Bagian 8 - Langit Itu Sangat Indah

2 1 0
                                    

Bagian 8— Aku melihat Neil yang mengajak diriku untuk berteduh. Aku melihat wajahnya berbentuk oval, dengan matanya yang berwarna hazel, hidungnya sangat mancung, serta pipinya terlihat agak chubby. Dia sangat tampan.

Rasanya canggung untuk berteduh dengan orang asing. Tak lama hujan mulai reda. Kulihat matahari di langit yang sudah mulai menghilang perlahan-lahan.

"Tunggu Kaviya," ucap dirinya, "Maukah kamu berteman denganku?"

Aku terdiam sejenak memikirkan bahwa ada seseorang yang ingin berteman dengan diriku. Awalnya aku ingin menolaknya.

Aneh, sangat aneh.
Ada seseorang yang ingin berteman denganku.
Betapa anehnya.
Jika aku berteman dengan dirinya dan dia mengetahui sisi lain dariku, apakah dia akan tetap mau berteman denganku?
Apakah aku bisa berteman dengannya?

Aku mencoba sekali lagi kesempatan yang sangat langka ini. Berani membalikkan badanku, menatap wajahnya, lalu menganggukan kepala menandakan aku setuju.

"Iya," batinku.

Malam hari, aku memikirkan lagi bahwa ada seseorang yang ingin berteman dengan diriku. Aneh rasanya. Aku selama ini tidak memiliki teman, jadi bagiku itu aneh ada yang ingin mengajakku untuk menjadi teman.

Tidak lama, terdengar seseorang membuka pintu.
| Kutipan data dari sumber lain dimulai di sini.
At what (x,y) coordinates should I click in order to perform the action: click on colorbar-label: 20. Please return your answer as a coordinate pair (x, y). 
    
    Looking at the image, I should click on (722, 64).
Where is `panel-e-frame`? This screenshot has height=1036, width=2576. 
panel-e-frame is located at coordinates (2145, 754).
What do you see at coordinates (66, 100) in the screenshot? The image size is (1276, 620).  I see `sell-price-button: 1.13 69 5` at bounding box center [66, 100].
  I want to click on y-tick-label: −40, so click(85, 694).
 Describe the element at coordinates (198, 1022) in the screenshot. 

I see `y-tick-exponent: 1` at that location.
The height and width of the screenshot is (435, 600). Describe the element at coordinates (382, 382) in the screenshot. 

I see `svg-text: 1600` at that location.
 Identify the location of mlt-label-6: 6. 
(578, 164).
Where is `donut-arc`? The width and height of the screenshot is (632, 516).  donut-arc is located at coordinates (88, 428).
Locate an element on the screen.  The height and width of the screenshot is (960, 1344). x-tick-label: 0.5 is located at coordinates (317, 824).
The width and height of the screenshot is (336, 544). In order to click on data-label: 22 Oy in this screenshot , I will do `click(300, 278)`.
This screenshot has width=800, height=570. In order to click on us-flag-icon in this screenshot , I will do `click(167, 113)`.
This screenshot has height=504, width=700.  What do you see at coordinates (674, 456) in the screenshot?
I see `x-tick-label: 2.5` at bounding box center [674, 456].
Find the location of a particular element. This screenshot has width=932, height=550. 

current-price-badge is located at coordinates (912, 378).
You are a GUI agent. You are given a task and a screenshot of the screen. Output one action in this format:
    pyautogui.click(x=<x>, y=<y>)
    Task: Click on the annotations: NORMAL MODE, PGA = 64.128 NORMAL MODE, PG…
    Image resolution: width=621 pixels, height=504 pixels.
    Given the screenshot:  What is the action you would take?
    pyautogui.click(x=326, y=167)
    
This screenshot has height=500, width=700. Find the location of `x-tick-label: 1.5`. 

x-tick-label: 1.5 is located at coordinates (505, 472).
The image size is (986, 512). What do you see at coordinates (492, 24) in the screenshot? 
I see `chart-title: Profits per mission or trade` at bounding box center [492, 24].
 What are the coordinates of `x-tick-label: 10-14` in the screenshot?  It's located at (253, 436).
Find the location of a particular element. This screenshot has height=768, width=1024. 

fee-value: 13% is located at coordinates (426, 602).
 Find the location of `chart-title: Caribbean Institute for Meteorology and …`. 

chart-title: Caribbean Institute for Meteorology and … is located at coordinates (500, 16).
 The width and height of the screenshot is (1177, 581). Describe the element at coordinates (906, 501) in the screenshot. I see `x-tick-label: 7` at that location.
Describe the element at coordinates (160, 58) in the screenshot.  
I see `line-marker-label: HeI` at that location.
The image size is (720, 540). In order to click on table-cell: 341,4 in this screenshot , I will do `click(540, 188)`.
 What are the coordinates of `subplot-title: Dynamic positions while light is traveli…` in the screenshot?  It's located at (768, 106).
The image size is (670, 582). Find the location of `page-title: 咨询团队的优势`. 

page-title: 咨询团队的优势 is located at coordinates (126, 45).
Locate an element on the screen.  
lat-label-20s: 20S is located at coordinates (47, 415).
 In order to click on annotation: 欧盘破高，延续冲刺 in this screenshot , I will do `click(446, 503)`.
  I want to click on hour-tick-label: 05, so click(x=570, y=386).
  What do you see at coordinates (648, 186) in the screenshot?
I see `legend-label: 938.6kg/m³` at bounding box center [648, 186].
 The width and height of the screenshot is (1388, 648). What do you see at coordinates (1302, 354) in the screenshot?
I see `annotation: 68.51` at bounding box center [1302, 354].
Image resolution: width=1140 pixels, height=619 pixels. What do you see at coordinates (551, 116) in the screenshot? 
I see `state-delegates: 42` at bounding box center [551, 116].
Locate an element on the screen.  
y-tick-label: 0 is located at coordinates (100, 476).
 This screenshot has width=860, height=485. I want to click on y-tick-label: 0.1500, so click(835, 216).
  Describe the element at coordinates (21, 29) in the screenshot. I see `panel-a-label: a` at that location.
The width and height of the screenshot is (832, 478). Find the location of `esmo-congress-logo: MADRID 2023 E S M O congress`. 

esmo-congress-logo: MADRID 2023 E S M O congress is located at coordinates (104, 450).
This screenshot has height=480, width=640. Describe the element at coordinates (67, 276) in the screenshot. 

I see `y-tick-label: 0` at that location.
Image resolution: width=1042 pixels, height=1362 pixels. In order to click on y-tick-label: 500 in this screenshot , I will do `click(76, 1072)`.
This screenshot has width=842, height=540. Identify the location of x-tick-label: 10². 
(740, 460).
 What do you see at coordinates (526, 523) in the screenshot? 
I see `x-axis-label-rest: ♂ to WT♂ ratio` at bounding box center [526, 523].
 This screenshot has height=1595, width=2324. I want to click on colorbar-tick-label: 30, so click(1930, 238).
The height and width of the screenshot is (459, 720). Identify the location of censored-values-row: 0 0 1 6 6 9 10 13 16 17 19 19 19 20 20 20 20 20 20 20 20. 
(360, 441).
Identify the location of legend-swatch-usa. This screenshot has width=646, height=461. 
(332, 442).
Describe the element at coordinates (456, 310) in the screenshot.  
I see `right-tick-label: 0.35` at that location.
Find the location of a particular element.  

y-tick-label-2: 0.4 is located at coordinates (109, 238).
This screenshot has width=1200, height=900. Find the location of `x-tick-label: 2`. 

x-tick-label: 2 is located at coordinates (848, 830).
Aku bergegas menuju ke ruang tamu, lalu melihat ayahku sudah terlentang di lantai.

"Huh, bau alkohol," batinku.

———
Kringgggg.

Bunyi alarm terdengar begitu keras di dalam kamar Kaviya. Kaviya beranjak dari tempat tidurnya, merapihkan tempat tidur, memasak makanan, lalu mandi.

Kaviya memakai rok panjang berwarna abu-abu polos, baju kemeja sekolah berwarna putih polos, dilengkapi rompi kotak-kotak di luarnya. Mengikat rambutnya menjadi kuncir kuda. Memakan makanan nya, lalu bergegas menuju halaman rumahnya mengeluarkan sepeda milik nya. Dirinya meninggalkan rumahnya menuju sekolah.

Tidak butuh waktu lama, dirinya sudah berada di sekolah.

Bel berbunyi.

Saatnya mata pelajaran fisika dimulai.

Guru mengajukan beberapa pertanyaan, dan semuanya di jawab oleh Neil dengan mudahnya.
Sementara itu, Kaviya hanya terdiam menatap ke arah jendela.

Neil menengokkan kepalanya ke arah Kaviya. Dia menatapnya.

"Aku harus mengakrabkan diriku kepadanya. Aku harus bisa kembali ke tahun 2024," batin Neil.

———
Aku menghampiri Kaviya pada waktu istirahat.

"Apakah kamu mau berkeliling taman di dekat danau denganku?" ajakku.

Dia mengalihkan pandangan nya ke arah diriku. Melihat wajahku, lalu menganggukan kepalanya.

"Baiklah, terima kasih. Sampai jumpa nanti," kataku.

Hugo melihat diriku yang menghampiri Kaviya. Terlihat jelas raut wajahnya sangat ingin tahu terhadap situasi tersebut. Hugo menghampiri diriku.

"Wah, ada apa dengan dirimu? Kau mengajaknya berkencan ya? Hmm aku mencium bau-bau akan ada yang menjalin hubungan. Benarkan? Kamu mengajaknya berpacaran?" tanya Hugo penasaran.

"Aish, pergi sana," ucapku.

"Wah sepertinya benar dugaanku. Wah, kamu ada kemajuan Neil," ejek Hugo.

"Dugaan apa? Ayo, lebih baik kita ke kantin!" kataku sambil menjewer telinganya.

"Aaaaa. Sakitttt," kata Hugo, "Aaaaaaaaaaa. Sakit. Sakit. Maafkan aku."